I think some of the folks who think it's beneath them are afraid of being outnumbered by working-class black people. This is not a yuppie food hall. If you can't deal with modern life in Baltimore, don't come here. But you'll miss out on some fine food.
I did a circuit of the East Building of Lexington Market looking around for portable food I might be able to eat in transit. Then I was at the entrance to the section for Faidley's, which is tucked in an alcove towards the back and I realized I really just had to get an all-lump crabcake from one of the best in the business. Practicality be damned. I could always catch a later bus.
Faidley's is renowned in the region for its all-lump crabcakes. The name is accurate: there's almost enough binder to hold the big chunks of crab together. Stick a fork in it and the thumb-sized pieces of crabmeat fall right apart. The a la carte crabcake ($12.95) comes with nothing more than some oyster crackers, a slice or two of tomato, and a bit of lettuce. Nothing more is necessary, although they do also offer a meal option which is a couple of dollars more and adds a side dish. They also serve other, much less expensive ($4.95) crab cakes which are not all-lump. Why one would bother with those is beyond me. Maybe if you come here every day for lunch.
The cake is flavorful, carefully spiced, and dense. I took a bite of vegetable with every couple of bites of crab, just to clear the palate a bit. You eat here standing up, either at the oyster bar or at a couple of high tables. This is part of the deal; if you want to sit down, you can carry your crab cake out of Faidley's to the seating area upstairs and share tables with folks eating burgers or chitterlings.
One final note on the crabcakes: Faidley's does ship, but from all accounts they do not travel well. Some feel they have a different, inferior recipe for shipping. Eat them freshly-made on site for the best flavor.
After my crabcake I considered moving on and getting a sub from one of the other vendors, then decided the lure of a half dozen large oysters for $9.40 from the oyster bar was simply too much to pass up. I bellied up and gave my order, and the shucker picked out some damn fine oysters, full of flavor and remarkably large.
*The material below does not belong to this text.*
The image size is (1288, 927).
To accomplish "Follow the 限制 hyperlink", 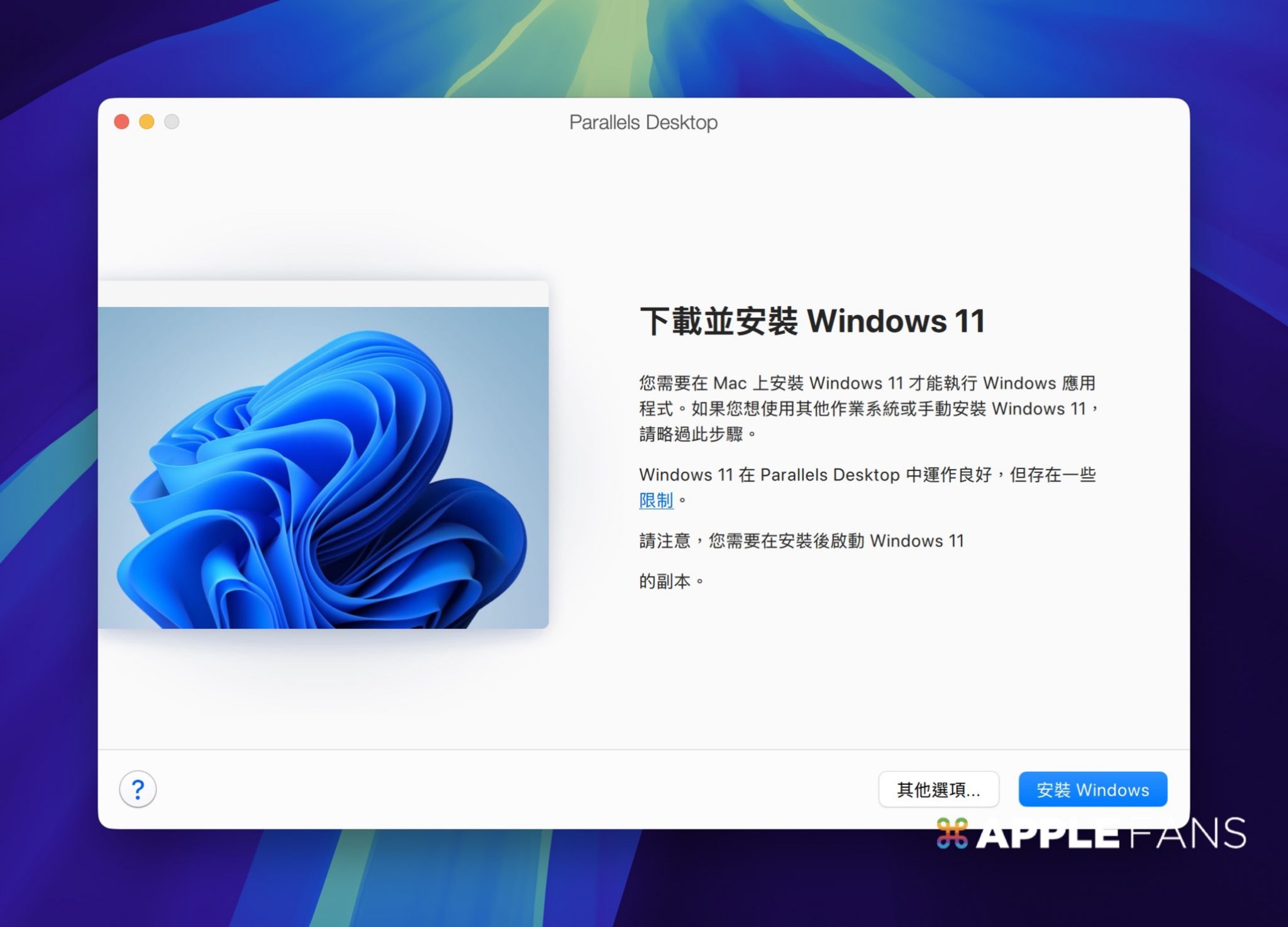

I munched at them happily while the visibly drunk African-American man standing next to me who had been having clams and beer (Faidley's serves beer and wine) peppered me with questions about oysters. He had never had any before, and wanted to know whether they were like the raw clams he had just eaten. How do you answer a question like that? He was friendly enough, and even offered to buy me a beer after realizing he was being pushy, but really I had a bus to catch.
The shucker, most likely to get him off my back, said, "I'll give you one," and did. By that time I was finished, so I never did find out what the man thought of them. The shucker was busy giving him instructions as to how to eat the thing "like an ice cream cone", as I left.
I made my bus easily, mostly because it was running late. Reading Terminal Market was my next planned stop. But by the time I got there it was after 7 and it had closed for the day. I'll get to it tomorrow, if I don't decide to go to Italian Market first instead.